- _Problems and tasks_:
1/ Reproduce the triathlon account from "Since the tri" to "gasping for air.".
2/ Carry on the triathlon account after its last sentence.

- _Excerpted text_:
Back when I was in Utah a friend of mine asked me if I wanted to do a triathlon when I got back. It was a mini, so the distances were cut slightly from the sprints that I had done. I thought it would be a good idea, considering I was "getting" in shape and feeling good about it. In fact I was feeling so good about it that I had estimated my time to be under an hour with 1:10 being my mid point and 1:20 being my slowest. I figured I would swim around 9, bike around 30-35 and run a 17 min. I was sorely mistaken on my times.
Since the tri was a few counties over. We decided to camp and wake up and head over there instead of wake up at 4 and drive there. That was probably the only good decision I made that day. Beth and I woke up, grabbed our gear and headed over to the rec center. We checked in and got ready and our nerves, well mine took over from there. We kept hearing people say the water was cold and some people were coming up from the pool shivering from their practice swim, then we started seeing men in wet suits and I knew from there I was going to have a problem. We walked down stood in line and watched person and person jump in that water and come up gasping for air.

- _Dataset extract_:
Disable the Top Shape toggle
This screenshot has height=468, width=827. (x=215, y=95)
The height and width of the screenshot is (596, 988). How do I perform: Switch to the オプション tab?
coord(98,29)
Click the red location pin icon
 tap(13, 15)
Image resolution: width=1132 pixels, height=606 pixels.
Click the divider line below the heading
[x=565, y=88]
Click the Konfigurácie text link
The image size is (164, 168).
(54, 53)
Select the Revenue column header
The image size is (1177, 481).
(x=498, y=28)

---

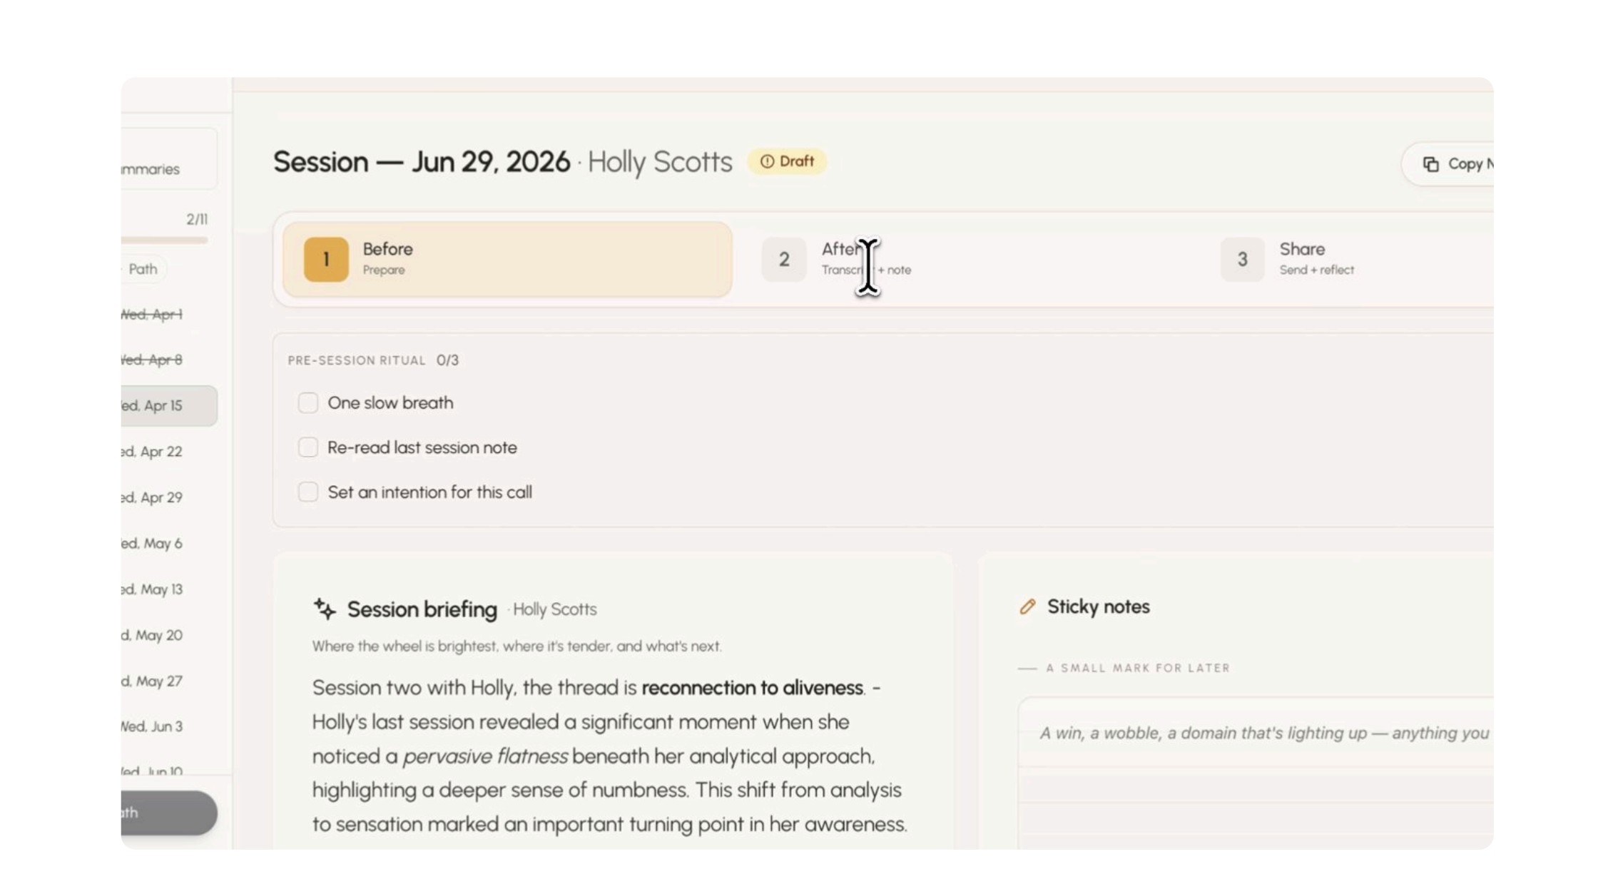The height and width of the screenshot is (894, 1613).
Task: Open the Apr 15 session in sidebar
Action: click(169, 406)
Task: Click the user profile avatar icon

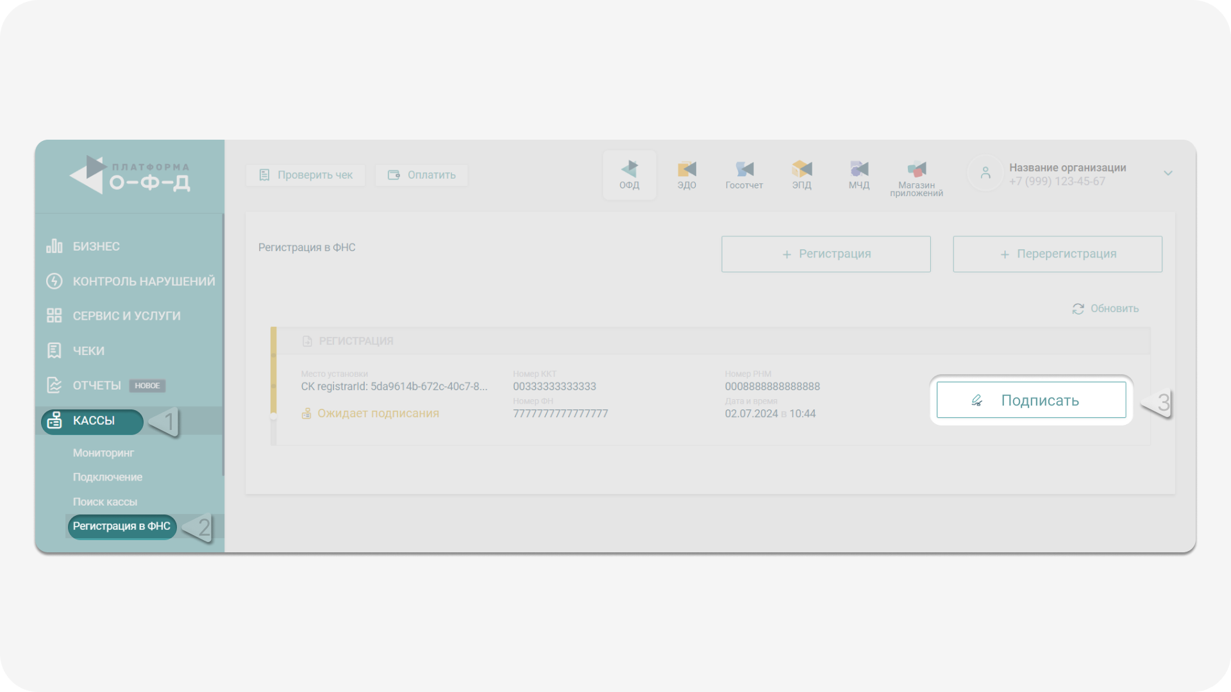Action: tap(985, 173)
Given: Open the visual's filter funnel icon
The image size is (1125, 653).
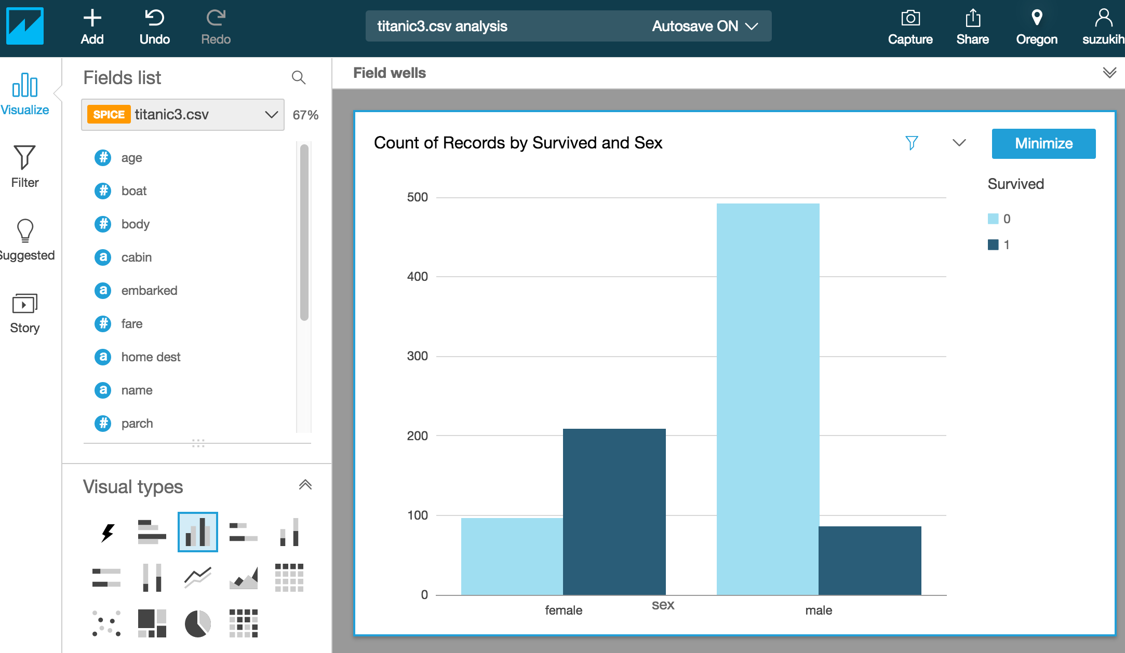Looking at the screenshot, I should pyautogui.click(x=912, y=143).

- _Responses by task_:
1/
Since the tri was a few counties over. We decided to camp and wake up and head over there instead of wake up at 4 and drive there. That was probably the only good decision I made that day. Beth and I woke up, grabbed our gear and headed over to the rec center. We checked in and got ready and our nerves, well mine took over from there. We kept hearing people say the water was cold and some people were coming up from the pool shivering from their practice swim, then we started seeing men in wet suits and I knew from there I was going to have a problem. We walked down stood in line and watched person and person jump in that water and come up gasping for air.

2/
Here is where my first problem comes into play. I had signed up for a 7 min swim time when I clearly knew I could only do it in 9. Beth on the other hand is freakishly fast, I did a 7 so I could stay with her. It wasn't that people were passing me, in fact people only passed me (beth included) at the very beginning and only 4 or so people passed me. My last 5 lanes the next person behind me was 4 lanes over and yes I had time to look. It's not that I signed up for a 7, its that I knew I couldn't do a 7, I over estimated myself which leads to disappointment. Anyhow back to the start. So we are standing there in line and it's my turn. I jump in the water and gasp while I am still under the water. Literally breath taking and I wanted to stop right then and there. My time is approaching and I take off. Breathing every two stroked until I just couldn't take it any longer and I flipped to my back. Yea I know back stroke for a tri, it gets worse. The water is so cold and I'm exercising of course, so I really can't catch my breath.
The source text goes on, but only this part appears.